====== TASK MATERIAL

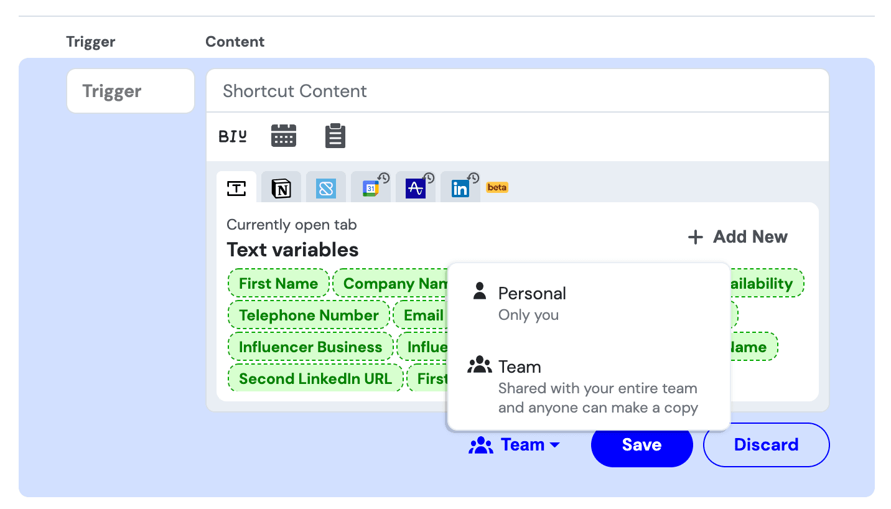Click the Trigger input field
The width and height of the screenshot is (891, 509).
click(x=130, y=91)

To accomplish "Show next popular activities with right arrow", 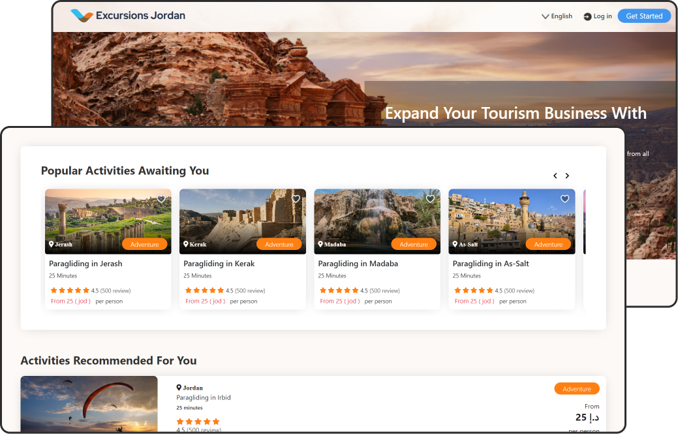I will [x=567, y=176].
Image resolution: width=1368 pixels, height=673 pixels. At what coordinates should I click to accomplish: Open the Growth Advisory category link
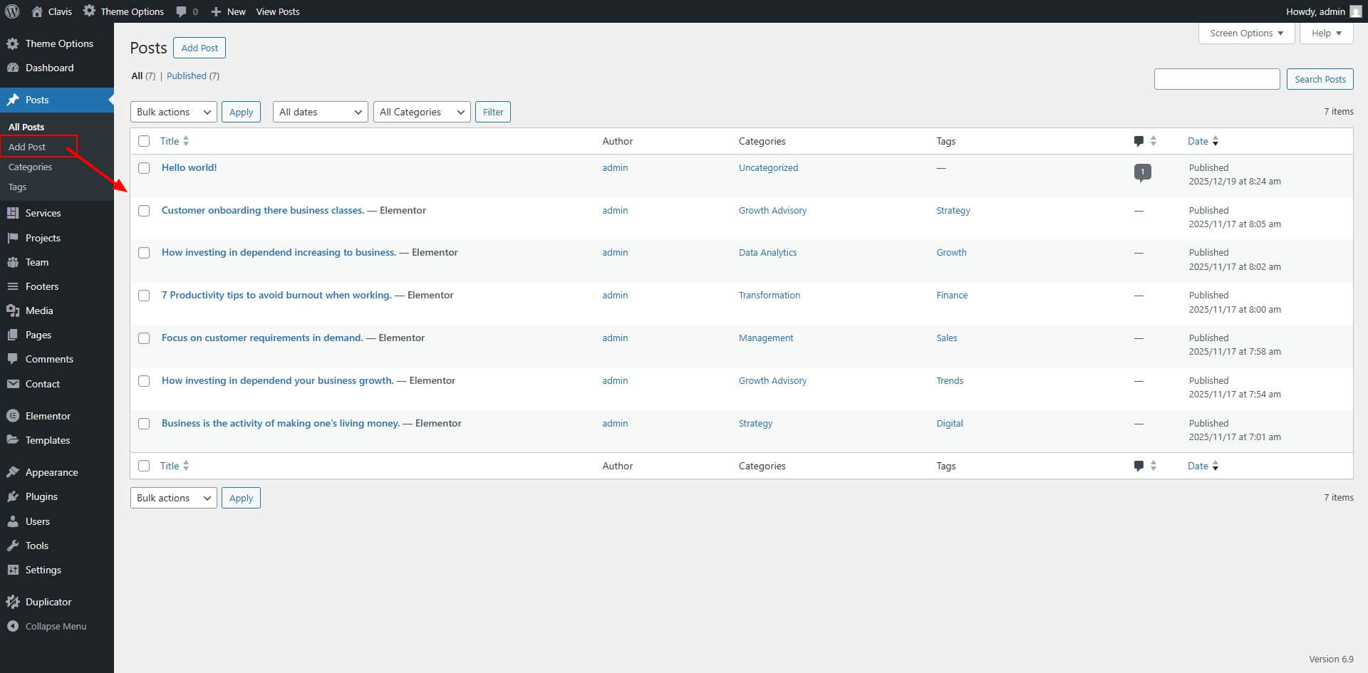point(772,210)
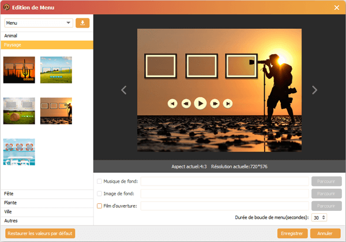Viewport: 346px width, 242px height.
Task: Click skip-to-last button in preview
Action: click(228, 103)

============

EXERCISE PROMPT:
From the line containing "Image resolution: width=1368" to the last line of the entries, output every line exactly as written, but leave out the pictures.

TASK RESPONSE:
Image resolution: width=1368 pixels, height=673 pixels. At what coordinates should I click to accomplish: Open the Growth Advisory category link
point(772,210)
Viewport: 346px width, 242px height.
Task: Click skip-to-last button in preview
Action: click(228, 103)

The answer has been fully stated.